Sorting an array

BlitzMax Forums/BlitzMax Programming/Sorting an array

Glenn Dodd(Posted 2007) [#1]
I have a multidimensional array.
for simplicity lets use this:
arr[0,0] = "stuff"
arr[0,1] = "barcode"
arr[1,0] = "more stuff"
arr[1,1] = "more barcode"
arr[2,0] = "again more stuff"
arr[2,1] = "again more barcode"

i want to sort this by the second field, ie the new sorted order would have "again more barcode" before "barcode" before "more barcode".

the array.sort doesn't appear to have a parameter for the column/dimension?

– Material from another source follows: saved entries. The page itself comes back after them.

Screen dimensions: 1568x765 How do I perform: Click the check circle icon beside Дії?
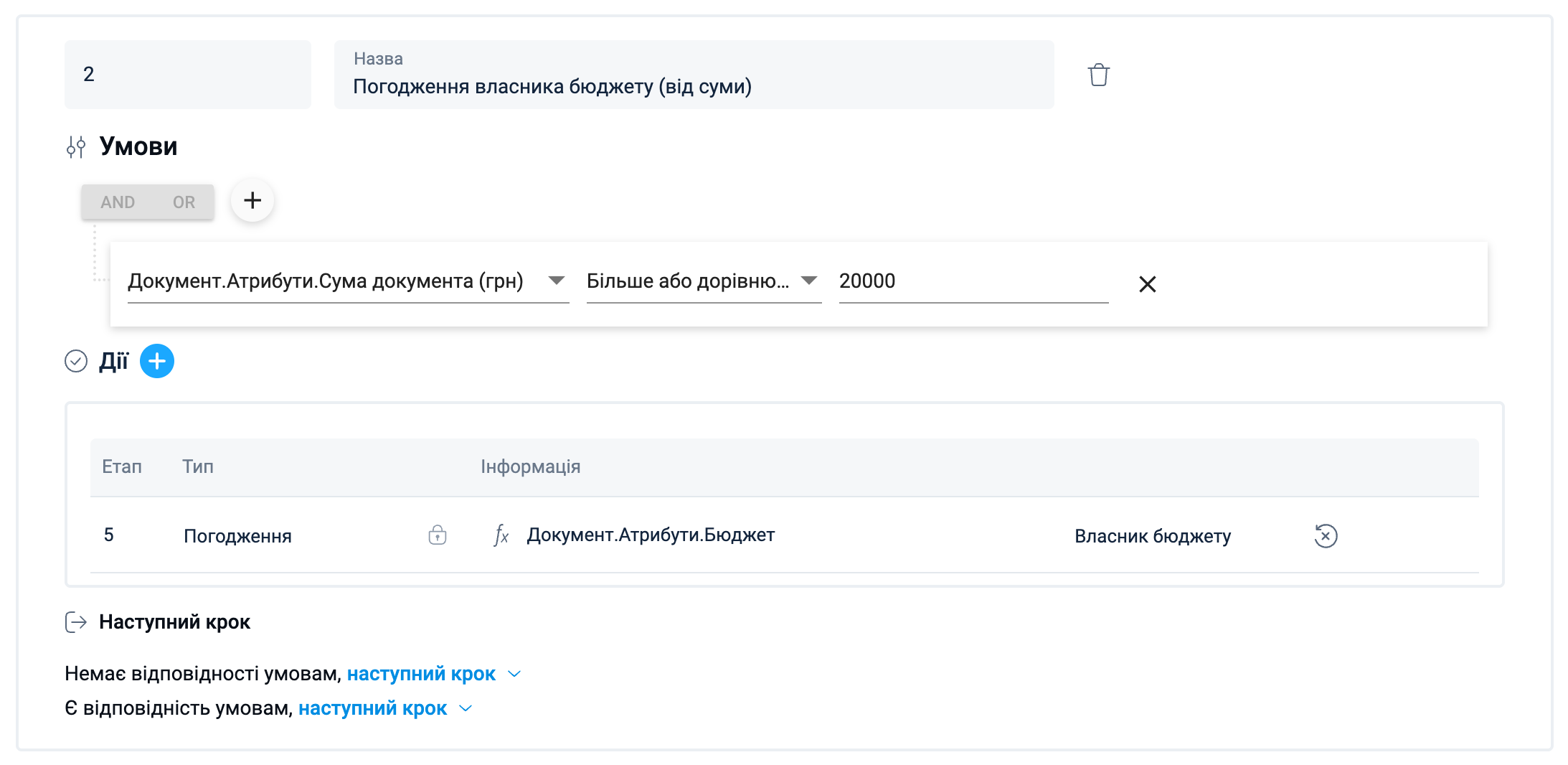point(76,361)
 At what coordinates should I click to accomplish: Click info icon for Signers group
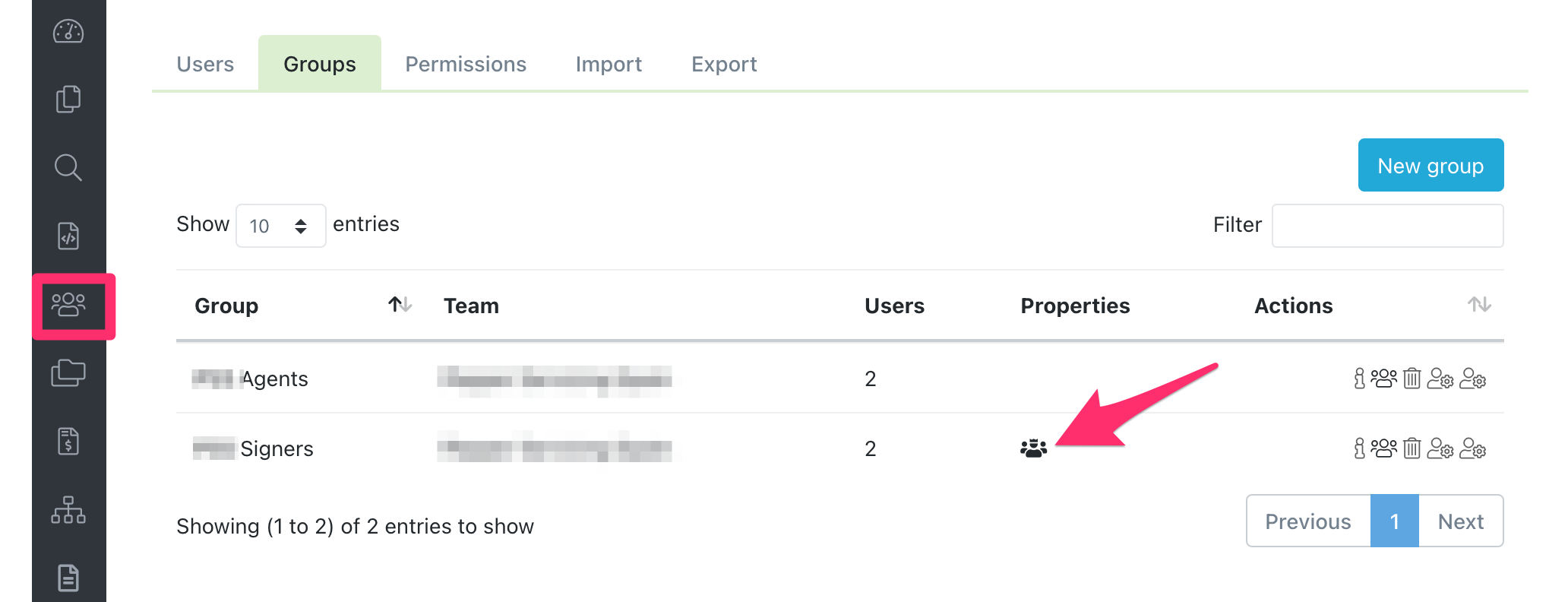[1359, 448]
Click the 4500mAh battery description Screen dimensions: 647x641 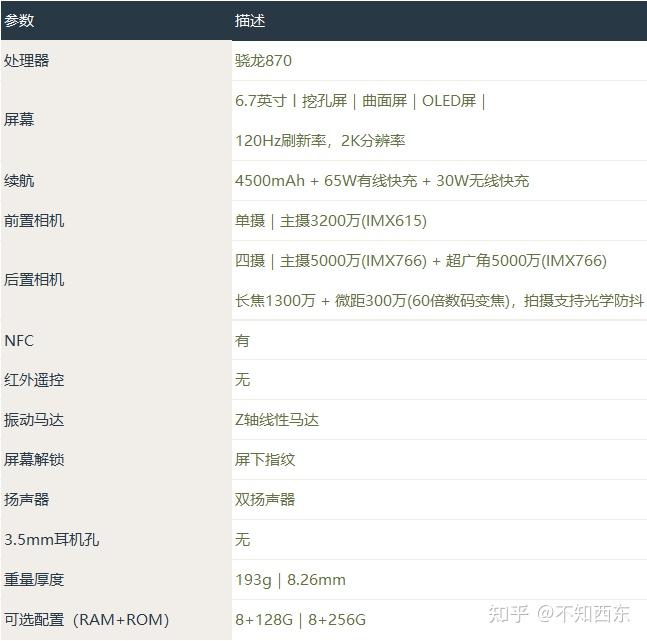coord(381,181)
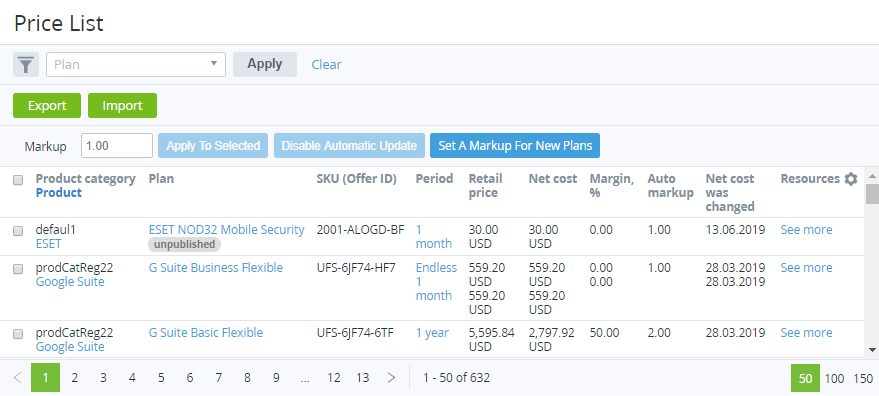Viewport: 879px width, 396px height.
Task: Show 100 items per page
Action: (x=834, y=379)
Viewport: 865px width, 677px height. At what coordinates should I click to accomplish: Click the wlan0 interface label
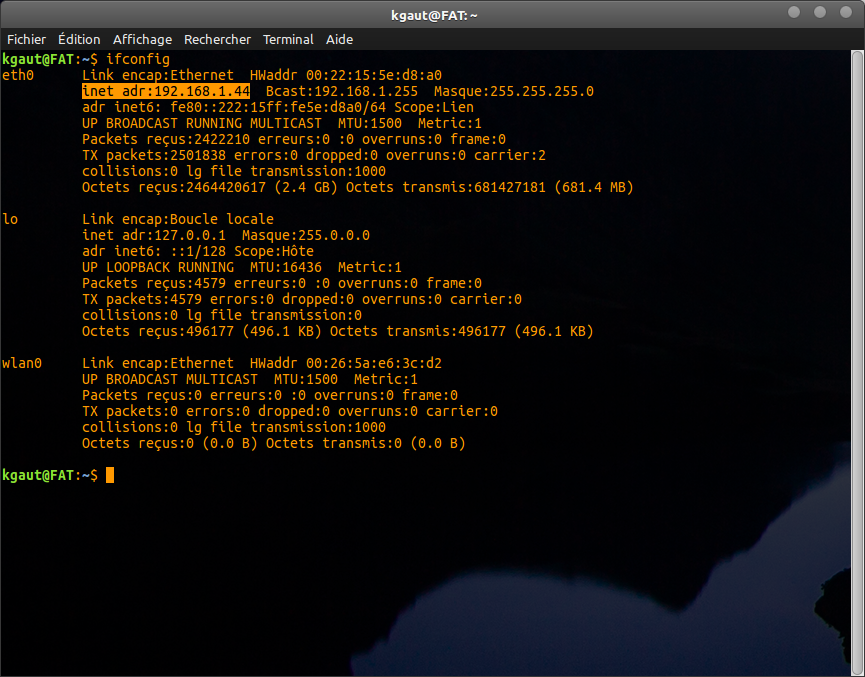21,363
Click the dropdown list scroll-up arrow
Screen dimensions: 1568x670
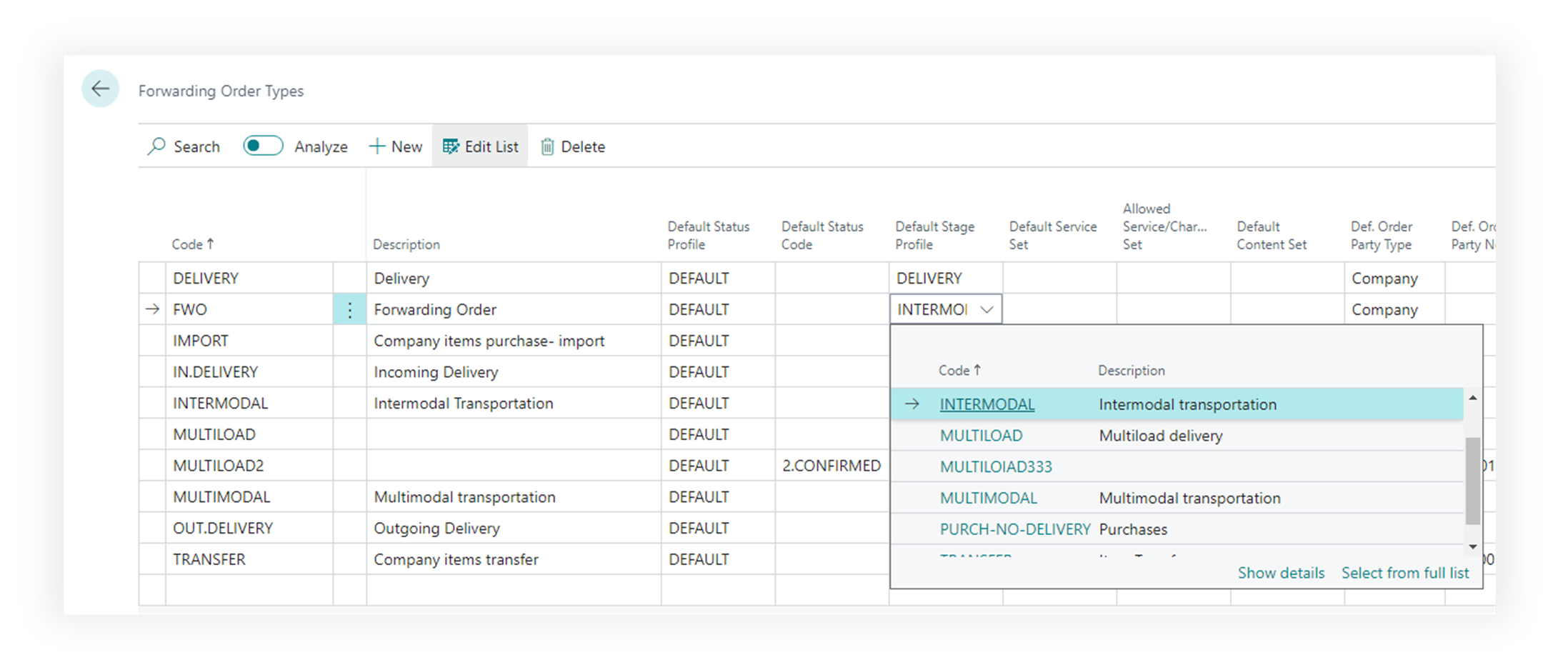coord(1472,397)

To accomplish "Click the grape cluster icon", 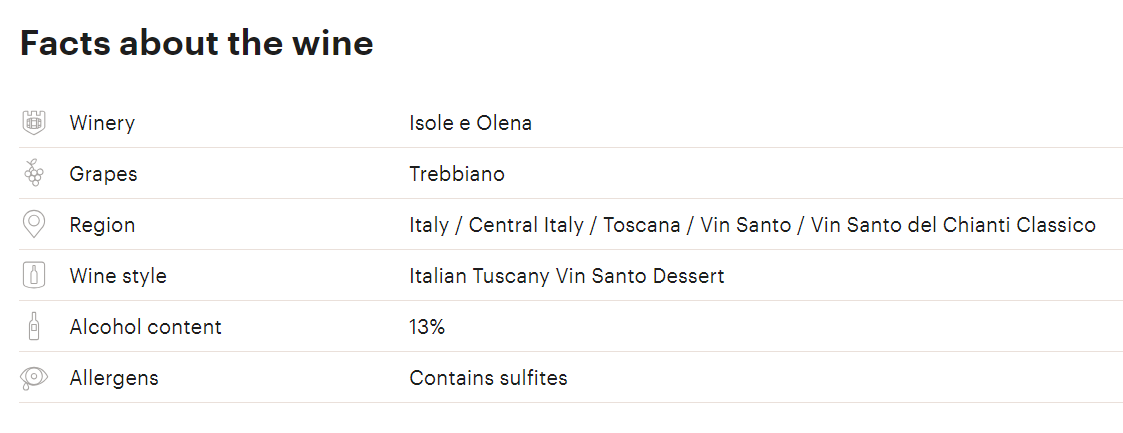I will click(x=34, y=173).
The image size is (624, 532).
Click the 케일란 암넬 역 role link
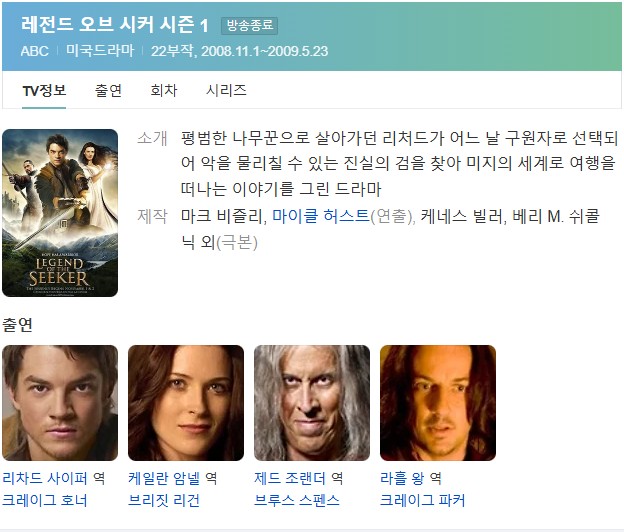[173, 478]
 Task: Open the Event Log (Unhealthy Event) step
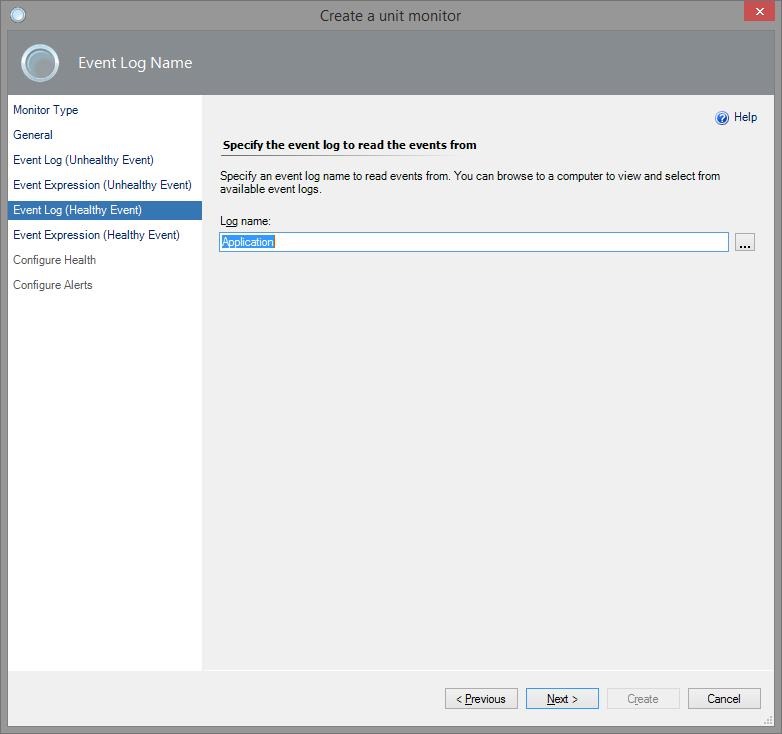click(x=83, y=160)
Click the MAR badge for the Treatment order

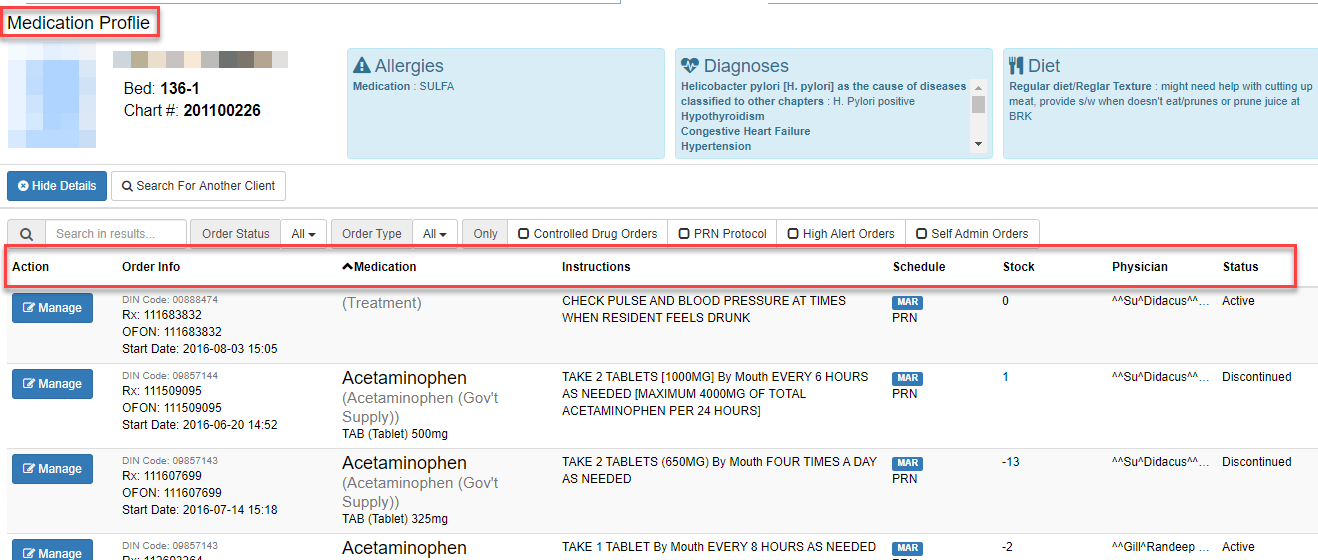[907, 302]
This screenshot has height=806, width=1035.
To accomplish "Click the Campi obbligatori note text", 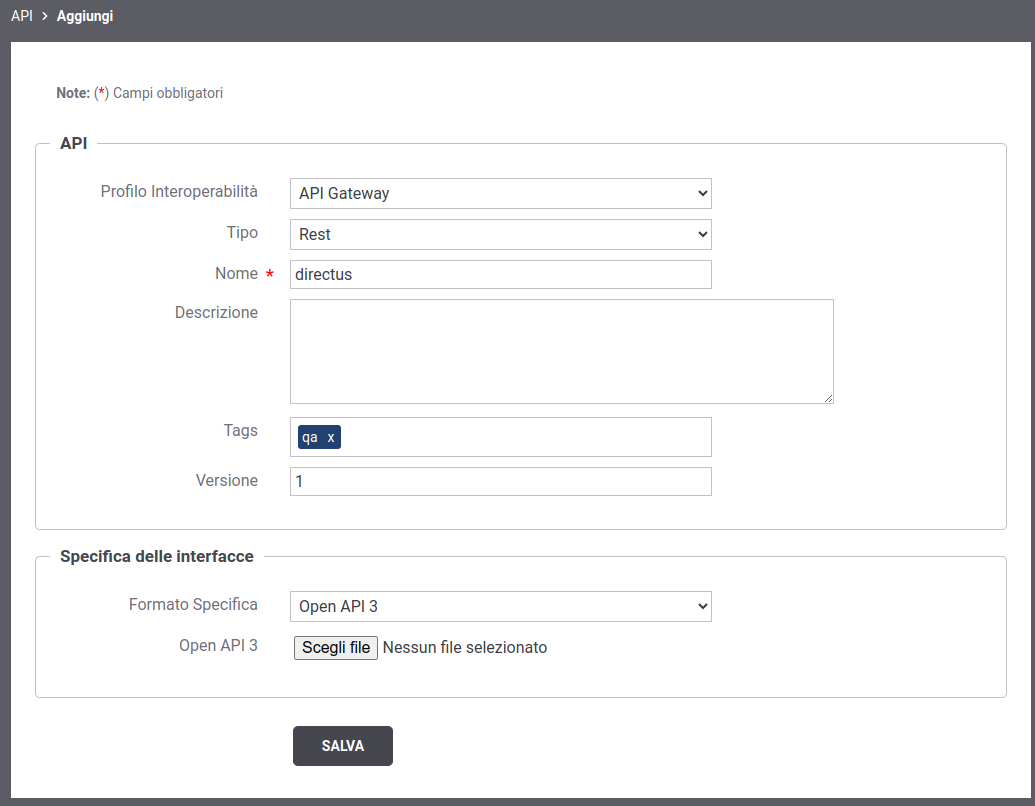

or am i just doing this in the wrong way?
i have sets of records that need to be grouped (0,0 and 0,1) and there are many of them (1,0; 1,1; 2,0; 2,1 etc)

Cheers
glenn


Dreamora(Posted 2007) [#2]
You will need to write your own sort function to work differently and give that to the array.sort call

Although, even that won't help.

What you would need would be using Array of Array [][] and only sort arr[1].sort for example (that is its own array again)


Glenn Dodd(Posted 2007) [#3]
ok here is what i am really doing.
i have a file from a customer which should really have been multiple files because the content needs to be processed in different ways.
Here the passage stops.